Assignment: Excluding pictures, transcribe precisely the lines from the one containing "KE STAŽENÍ (1616, 103)" to the final line of the listing below, inclusive, and nothing more.

═══ Data ═══

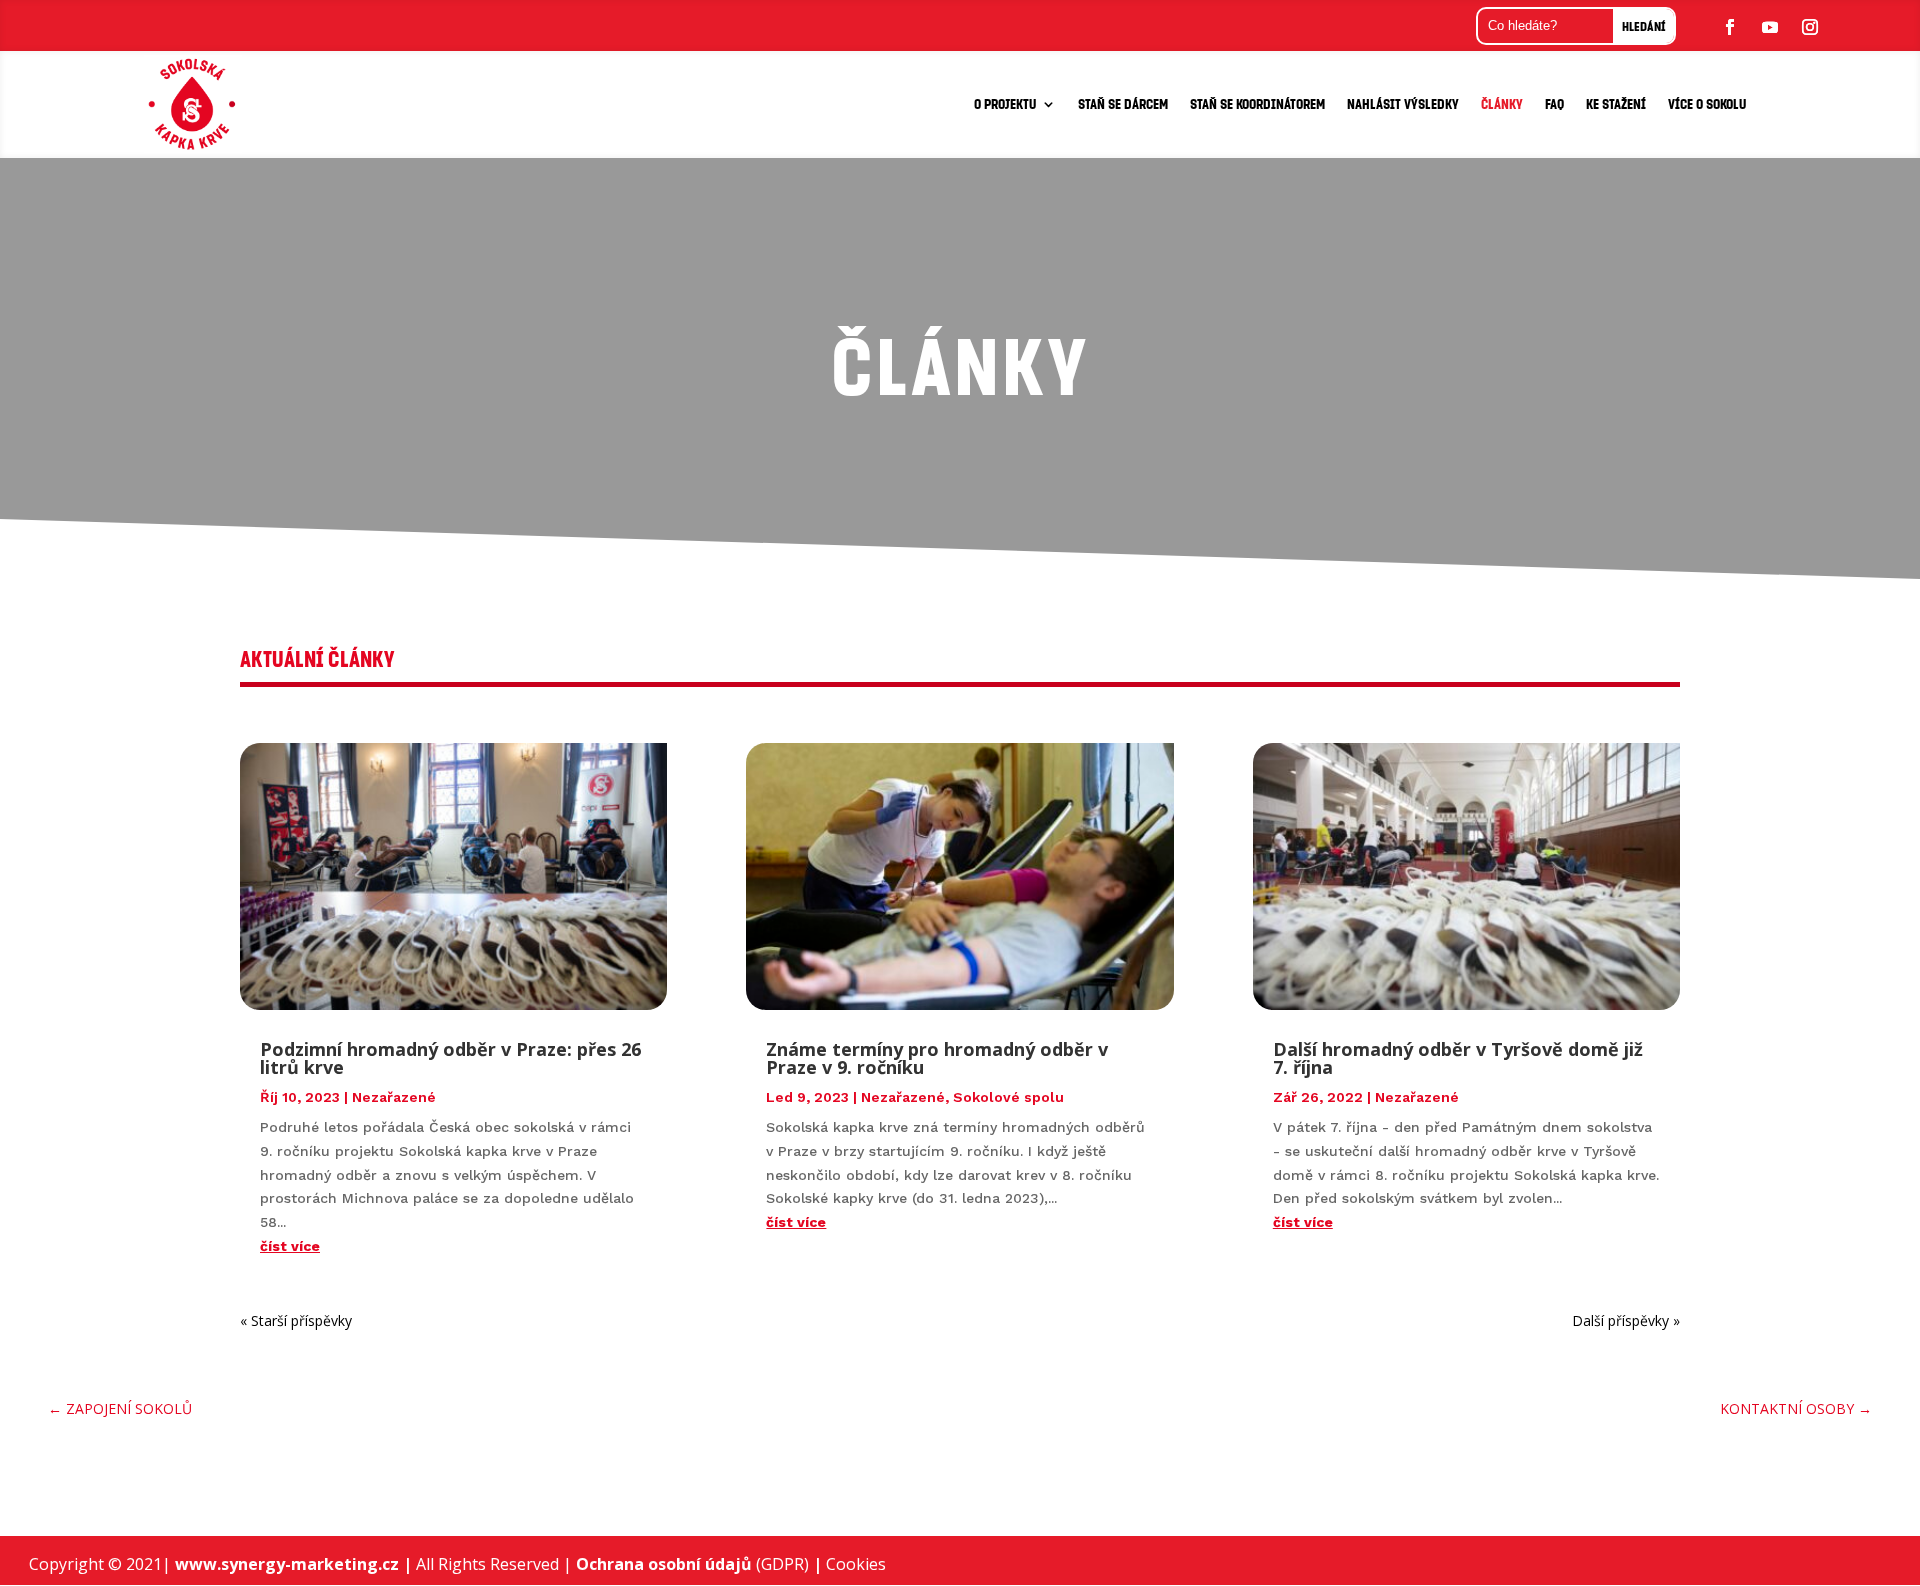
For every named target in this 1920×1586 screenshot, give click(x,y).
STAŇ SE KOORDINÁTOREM (1257, 103)
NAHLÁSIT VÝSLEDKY (1403, 103)
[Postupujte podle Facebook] (1730, 27)
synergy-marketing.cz (316, 1564)
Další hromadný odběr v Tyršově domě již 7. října (1458, 1058)
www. (198, 1564)
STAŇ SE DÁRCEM (1123, 103)
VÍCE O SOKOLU (1707, 103)
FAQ (1554, 103)
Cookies (856, 1564)
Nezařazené (394, 1097)
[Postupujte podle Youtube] (1770, 27)
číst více (290, 1246)
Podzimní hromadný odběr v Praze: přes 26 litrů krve (450, 1058)
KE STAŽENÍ (1616, 103)
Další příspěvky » (1626, 1320)
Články (1502, 103)
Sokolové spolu (1008, 1097)
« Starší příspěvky (296, 1320)
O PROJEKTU (1005, 103)
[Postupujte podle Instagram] (1810, 27)
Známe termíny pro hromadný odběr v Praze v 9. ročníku (937, 1058)
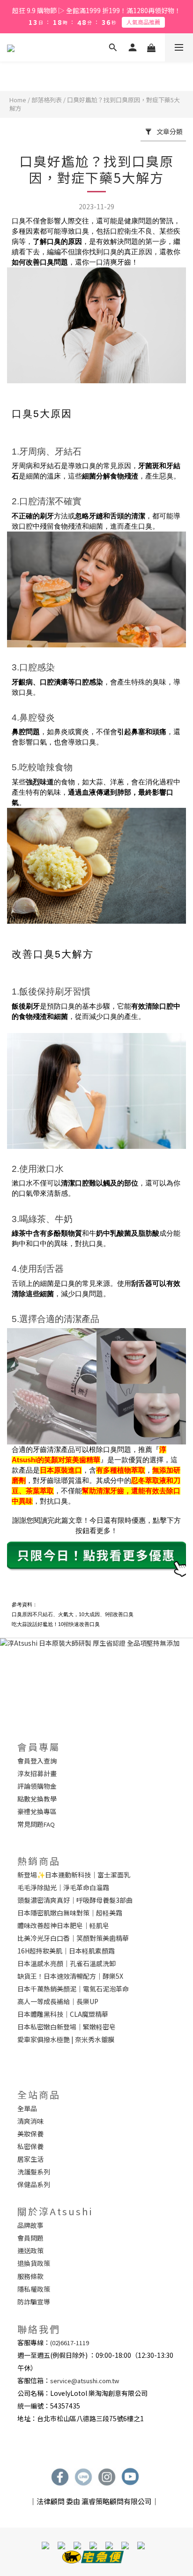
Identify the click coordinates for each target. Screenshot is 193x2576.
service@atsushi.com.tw (84, 2380)
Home (17, 99)
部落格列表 (46, 99)
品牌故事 (30, 2225)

═══

Solution to the exercise:
KE STAŽENÍ (1616, 103)
Další příspěvky » (1626, 1320)
Články (1502, 103)
Sokolové spolu (1008, 1097)
« Starší příspěvky (296, 1320)
O PROJEKTU (1005, 103)
[Postupujte podle Instagram] (1810, 27)
Známe termíny pro hromadný odběr v Praze v 9. ročníku (937, 1058)
Identify the click coordinates for each target. Screenshot is 193x2576.
service@atsushi.com.tw (84, 2380)
Home (17, 99)
部落格列表 (46, 99)
品牌故事 (30, 2225)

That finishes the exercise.